Posteriormente, em 23 de
maio de 1971, no V Dia Mundial da Comunicação Social,
Paulo VI faz publicar a Instrução Communio et Progressio, que passa a
constituir uma espécie de carta magna dos Meios de Comunicação Social, na ótica
da Igreja. Reconhecendo que “a comunhão e
o progresso da convivência humana são os fins primordiais da comunicação social
e dos meios que emprega, como sejam a imprensa, o cinema, a rádio e a televisão”,
há que estatuir normas de utilização dos meios adequados àqueles fins. E, se “com
o desenvolvimento técnico destes meios, aumenta a facilidade com que maior
número de pessoas e cada um em particular lhes pode ter acesso, aumenta também
o grau de penetração e influência na mentalidade e comportamento das mesmas
pessoas”. Por isso, tanto os promotores da informação como os seus
destinatários devem respeitar um conjunto de regras – a que a Igreja não pode
ser alheia e que deve oferecer a mais-valia do fermento evangélico – regras
essas que, no respeito pelos valores éticos atinentes à verdade, ao respeito, à
dignidade humana, à liberdade e à responsabilidade, devem orientar as pessoas
para a consecução do bem comum.
Os pontífices que sucederam a Montini dedicaram ao
tema grande atenção e, com a reforma da Cúria Romana, operada por João Paulo
II, através da Constituição Apostólica
Pastor Bonus, de 28 de junho de 1988, é instituído o Pontifício Conselho das Comunicações Sociais, a partir do organismo
já existente. Também, no alvorecer do 3.º milénio, a Igreja começou a dar
atenção à Internet. E, assim, a 28 de fevereiro de 2002, o Conselho publicou duas instruções: Igreja e Internet e Ética na
Internet. E Bento XVI aderiu à comunicação através das redes sociais, a que
Francisco tem dado seguimento.
No ano em curso, está disponível para estudo e
reflexão a mensagem do Papa Francisco para o XLVIII Dia Mundial das Comunicações Sociais, em 2014, que se celebra este
ano, como já foi dito, a 1 de junho, subordinado ao tema comunicação a serviço de uma autêntica cultura do encontro.
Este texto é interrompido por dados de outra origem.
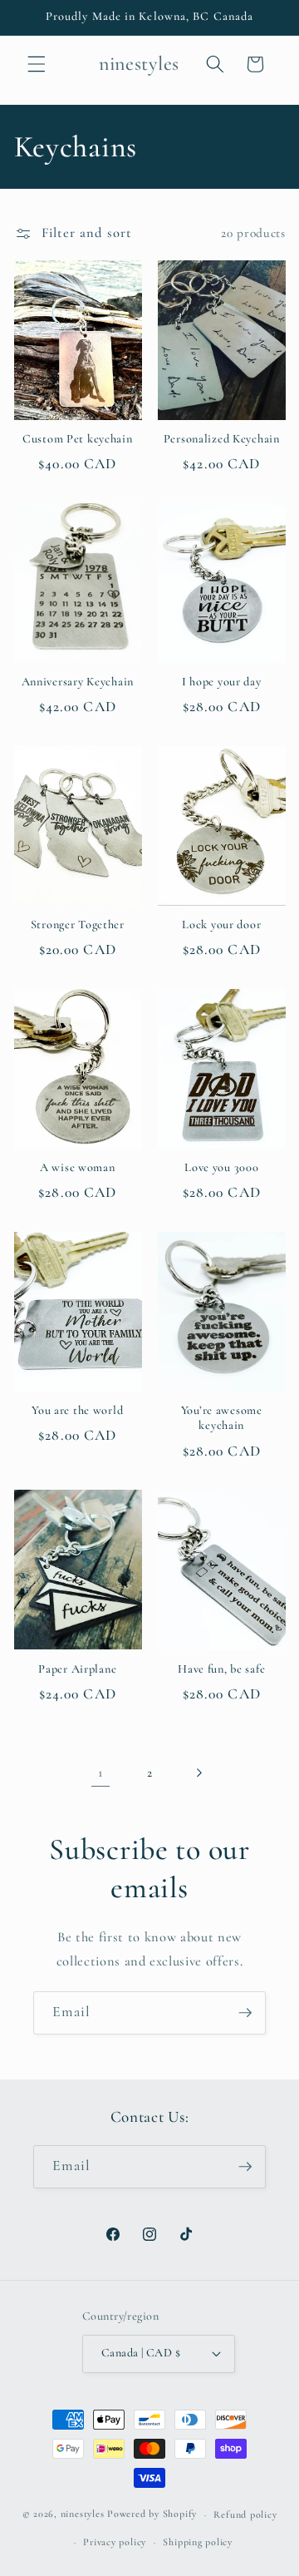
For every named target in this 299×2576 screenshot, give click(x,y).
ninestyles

Trata-se da primeira mensagem da pena deste pontífice para esta efeméride. E
diga-se desde já que vale a pena ler e reler esta peça comunicacional e, à sua
luz, analisar o mundo, tentar perceber qual o juízo de Deus a respeito dele e
buscar formas de intervenção para que as pessoas não fiquem encalhadas na
profusão de tanto material informativo, perdendo-se do sentido da existência e
desviando a sua ação do rumo em ordem ao verdadeiro fim, o homem e o bem comum,
aliás segundo o coração de Deus. Sem receio de ser mal compreendido, o Papa afirma
a não neutralidade destes instrumentos de comunicação. E tem razão: não é somente
para prestar o serviço isento, imparcial e objetivo da informação que os
partidos, os governos e as ONG criam os seus canais de informação – o que é
legítimo, desde que se respeite o direito dos destinatários e dos outros
criadores de meios de comunicação social.
Bem o
intuíram gradas figuras da Igreja Católica, entre as quais destaco o papel
fundador de Tiago Alberione, que imaginou um novo meio de pregar o Evangelho,
dentro do espírito de paulino, agora lançando mão dos modernos meios de
comunicação. Nesse sentido, partindo da ideia de que a obra de Deus se faz com os homens de Deus,
fundou, em 20 de agosto de 1914, na cidade italiana de Alba, a Pia
Sociedade São Paulo. A partir
de 1931, a Família Paulista fixou-se, para além da Itália, no Brasil, Argentina,
Estados Unidos e mais 30 outros
países, entre eles, Portugal. Atualmente são 10.000 as pessoas (com quatro
congregações e uma grande editora) que reclamam a espiritualidade do Padre
Tiago Alberione.
Em
Portugal, a Igreja Católica, vai promover a 29 de maio um encontro de
apresentação da mensagem do Papa Francisco para o Dia Mundial das Comunicações Sociais de 2014. Referia a agência Ecclesia, no dia 14 de maio, que “a iniciativa anual está
marcada para o Seminário Franciscano da Luz (Largo da Luz), em Lisboa, e conta
com a participação do presidente da Comissão Episcopal da Cultura, Bens
Culturais e Comunicações Sociais, D. Pio Alves, e do antropólogo Alfredo
Teixeira, professor da Universidade Católica Portuguesa”. E sintetiza a razão
de ser do encontro: A mensagem do Papa,
divulgada em janeiro, desafia os profissionais dos média a promover uma
“cultura do encontro” entre seres humanos num mundo cada vez mais globalizado,
em que persistem problemas como a “exclusão, marginalização e pobreza”.
***
Por mim, aqui deixo uma condensação
da mensagem papal “Comunicação ao serviço de uma autêntica cultura do encontro”.
***
O mundo, que hoje
se tornou pequeno, faz-nos mais próximos uns dos outros. Na globalização, que
nos faz mais interdependentes, com os progressos dos transportes e das
tecnologias de comunicação, devíamos sentir-nos mais próximos e interligados.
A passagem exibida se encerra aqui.